# [Data]
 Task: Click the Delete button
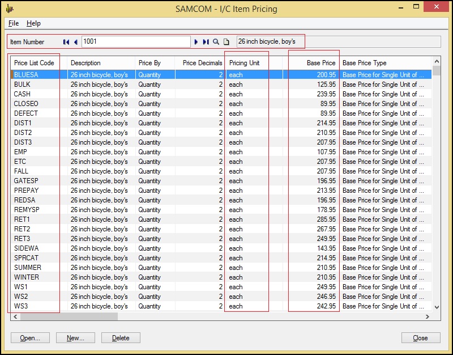click(121, 338)
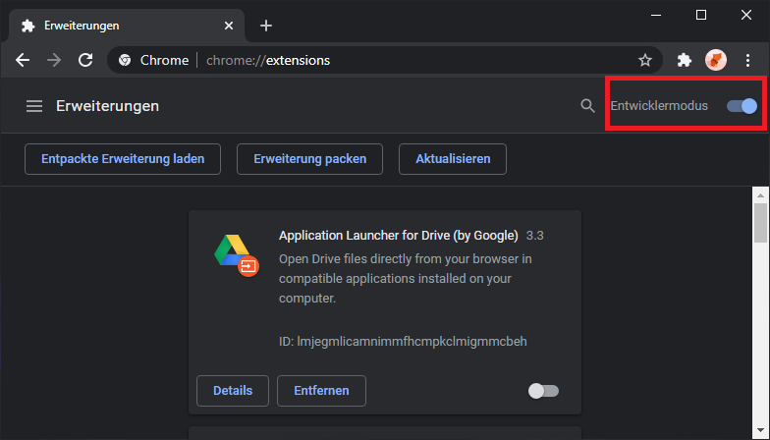This screenshot has height=440, width=770.
Task: Open Chrome's three-dot menu
Action: tap(748, 60)
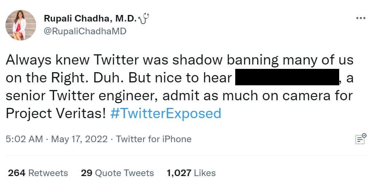Open the Rupali Chadha, M.D. display name
The image size is (376, 187).
90,19
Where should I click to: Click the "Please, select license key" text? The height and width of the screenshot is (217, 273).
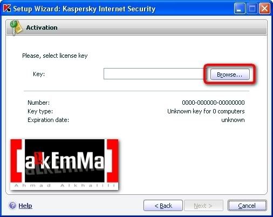click(x=55, y=56)
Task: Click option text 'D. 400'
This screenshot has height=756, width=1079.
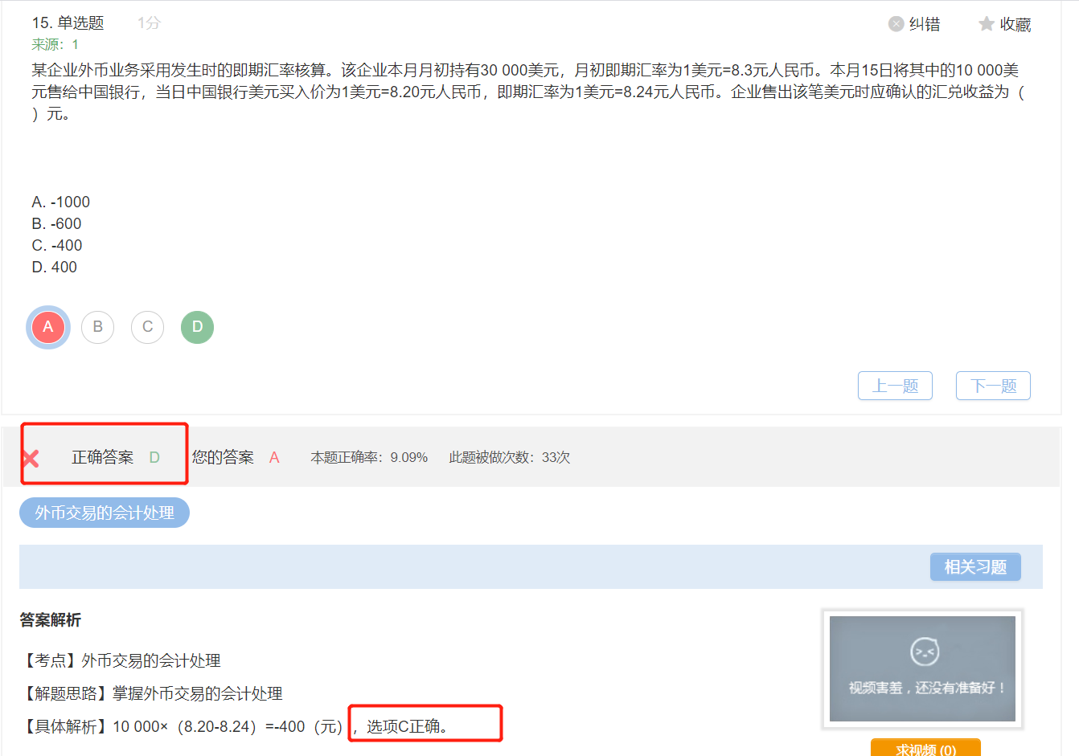Action: click(55, 267)
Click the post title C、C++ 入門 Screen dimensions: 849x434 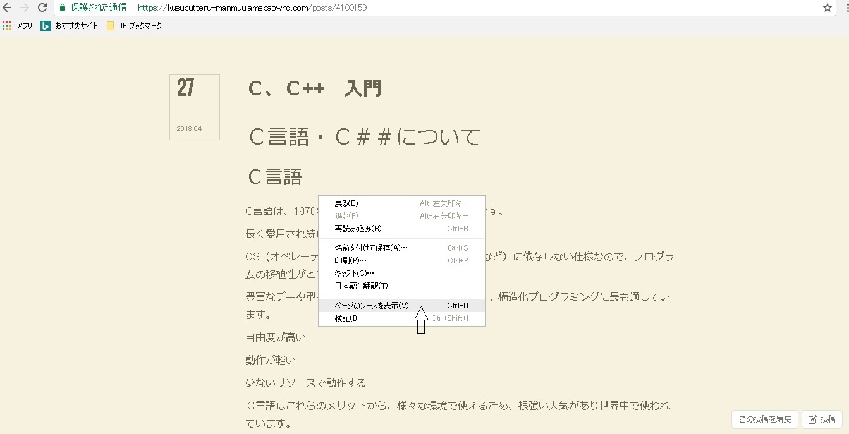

# [Directions for this task]
Write out the material above precisely, leaving each picture behind.

# [Answer to this exercise]
 Task: Click the Delete button
click(121, 338)
This screenshot has height=440, width=770.
Task: Open Chrome's three-dot menu
Action: tap(748, 60)
Open the Rupali Chadha, M.D. display name
The image size is (376, 187).
90,19
Where should I click to: Click the "Please, select license key" text? The height and width of the screenshot is (217, 273).
click(x=55, y=56)
Task: Click option text 'D. 400'
This screenshot has height=756, width=1079.
Action: click(55, 267)
Click the post title C、C++ 入門 Screen dimensions: 849x434 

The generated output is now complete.